Making efforts to find a suitable job

[48] The Claimant told the Commission that he wasn’t looking for work. He said he already had a job and was simply waiting to return to work.

[49] At the hearing, he said the same thing. He said he wasn’t trying to find a job. He said he wanted to return to work with his usual employer.

[50] The Claimant said he spoke to some recruiters, but he didn’t contact them. Instead, they contacted him. At the hearing, when I asked him to describe the active things he did to try to find a job, he said he didn’t make any job search efforts.

[51] You have to be looking for work to prove your availability and entitlement to EI benefits.Footnote 14 If the Claimant wasn’t looking for work, then he hasn’t shown that he meets the requirements of this factor.

Unduly limiting chances of going back to work

[52] The Claimant told the Commission that he wasn’t looking for work because he was waiting to return to work with his usual employer. The Claimant said that he didn’t plan to look for work with other employers because he wanted to return to his usual job. 
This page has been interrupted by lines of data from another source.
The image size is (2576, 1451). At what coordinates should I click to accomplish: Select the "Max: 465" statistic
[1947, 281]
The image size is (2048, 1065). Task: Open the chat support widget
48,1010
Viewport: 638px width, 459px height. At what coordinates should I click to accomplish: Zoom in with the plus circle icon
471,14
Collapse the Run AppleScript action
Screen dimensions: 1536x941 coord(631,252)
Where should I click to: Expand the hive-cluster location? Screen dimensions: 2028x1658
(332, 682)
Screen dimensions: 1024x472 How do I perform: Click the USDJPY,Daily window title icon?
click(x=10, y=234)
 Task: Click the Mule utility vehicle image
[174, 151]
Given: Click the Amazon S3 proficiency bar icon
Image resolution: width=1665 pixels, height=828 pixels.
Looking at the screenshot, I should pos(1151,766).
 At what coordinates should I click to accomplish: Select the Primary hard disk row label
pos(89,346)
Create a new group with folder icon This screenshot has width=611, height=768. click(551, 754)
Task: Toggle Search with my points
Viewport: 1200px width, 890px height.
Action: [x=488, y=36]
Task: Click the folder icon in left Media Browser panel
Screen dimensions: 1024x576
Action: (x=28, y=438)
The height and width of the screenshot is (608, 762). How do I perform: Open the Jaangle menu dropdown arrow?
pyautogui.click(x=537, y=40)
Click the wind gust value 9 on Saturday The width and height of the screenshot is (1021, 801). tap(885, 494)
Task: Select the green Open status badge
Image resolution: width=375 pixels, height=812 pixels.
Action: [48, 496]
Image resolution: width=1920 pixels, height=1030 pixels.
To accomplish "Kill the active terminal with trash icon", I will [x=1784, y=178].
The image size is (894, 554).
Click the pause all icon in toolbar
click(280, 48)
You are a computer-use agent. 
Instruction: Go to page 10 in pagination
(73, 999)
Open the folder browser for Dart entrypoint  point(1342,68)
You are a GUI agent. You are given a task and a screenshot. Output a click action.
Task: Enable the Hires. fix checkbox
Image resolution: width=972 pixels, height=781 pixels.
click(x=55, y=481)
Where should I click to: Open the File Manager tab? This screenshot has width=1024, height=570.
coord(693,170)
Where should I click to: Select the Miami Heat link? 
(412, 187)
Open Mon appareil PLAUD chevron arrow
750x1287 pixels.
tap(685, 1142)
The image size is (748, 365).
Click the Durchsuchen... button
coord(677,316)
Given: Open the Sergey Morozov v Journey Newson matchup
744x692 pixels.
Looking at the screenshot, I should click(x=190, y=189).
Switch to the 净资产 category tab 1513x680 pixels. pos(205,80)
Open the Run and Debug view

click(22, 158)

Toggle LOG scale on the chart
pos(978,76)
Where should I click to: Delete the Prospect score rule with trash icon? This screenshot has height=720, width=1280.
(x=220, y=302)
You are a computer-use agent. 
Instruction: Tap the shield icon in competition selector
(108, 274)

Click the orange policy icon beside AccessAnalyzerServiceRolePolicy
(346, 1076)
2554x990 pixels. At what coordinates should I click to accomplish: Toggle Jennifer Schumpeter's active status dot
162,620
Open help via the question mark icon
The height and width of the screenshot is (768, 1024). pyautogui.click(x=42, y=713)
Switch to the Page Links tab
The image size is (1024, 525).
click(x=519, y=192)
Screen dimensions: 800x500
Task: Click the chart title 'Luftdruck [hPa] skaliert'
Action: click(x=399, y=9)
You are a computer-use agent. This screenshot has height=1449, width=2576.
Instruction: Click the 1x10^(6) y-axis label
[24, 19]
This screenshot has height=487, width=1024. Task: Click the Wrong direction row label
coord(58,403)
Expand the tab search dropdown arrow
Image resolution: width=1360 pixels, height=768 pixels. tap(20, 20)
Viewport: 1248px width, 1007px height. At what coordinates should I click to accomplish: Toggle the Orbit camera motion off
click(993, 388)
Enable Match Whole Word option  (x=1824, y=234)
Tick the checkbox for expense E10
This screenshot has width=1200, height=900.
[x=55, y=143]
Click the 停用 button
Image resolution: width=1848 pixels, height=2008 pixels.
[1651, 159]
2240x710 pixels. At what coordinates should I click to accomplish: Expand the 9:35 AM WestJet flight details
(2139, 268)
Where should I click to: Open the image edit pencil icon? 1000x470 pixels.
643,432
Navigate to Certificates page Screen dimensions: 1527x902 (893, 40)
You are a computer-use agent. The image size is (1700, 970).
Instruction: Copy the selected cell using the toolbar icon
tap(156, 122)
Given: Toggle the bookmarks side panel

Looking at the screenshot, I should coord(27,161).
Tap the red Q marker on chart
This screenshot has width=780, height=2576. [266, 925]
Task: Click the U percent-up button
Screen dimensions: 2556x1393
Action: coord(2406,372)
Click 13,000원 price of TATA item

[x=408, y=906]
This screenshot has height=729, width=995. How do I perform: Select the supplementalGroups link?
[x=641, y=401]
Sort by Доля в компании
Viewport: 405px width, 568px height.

[53] So, I find that the Claimant set a personal condition on his job search. He wasn’t looking for work with other employers, only his regular employer. But the Claimant couldn’t work for his usual employer because of the vaccination policy. So, I find that the Claimant’s personal condition limited his chances of returning to work. This is because he couldn’t return to his usual employer until they lifted the vaccination policy in June 2022.

So, was the Claimant capable of and available for work?

[54] I agree that the Claimant wanted to return to the labour market. But he wasn’t making reasonable efforts to find a job. I also find that he set personal conditions that unduly limited his chances of returning to the labour market. This is because he only wanted to work with his regular employer. He wasn’t trying to find work with any other employers.

[55] So, I find that the Claimant hasn’t proven that he was available for work.

Conclusion

[56] I am dismissing the Claimant’s appeal on both issues. He stopped working because his employer suspended him. And I find that the reasons the employer suspended the Claimant are misconduct under the law. I also find that the Claimant hasn’t proven that he was available for work. This means that the Claimant isn’t entitled to EI benefits starting November 15, 2021.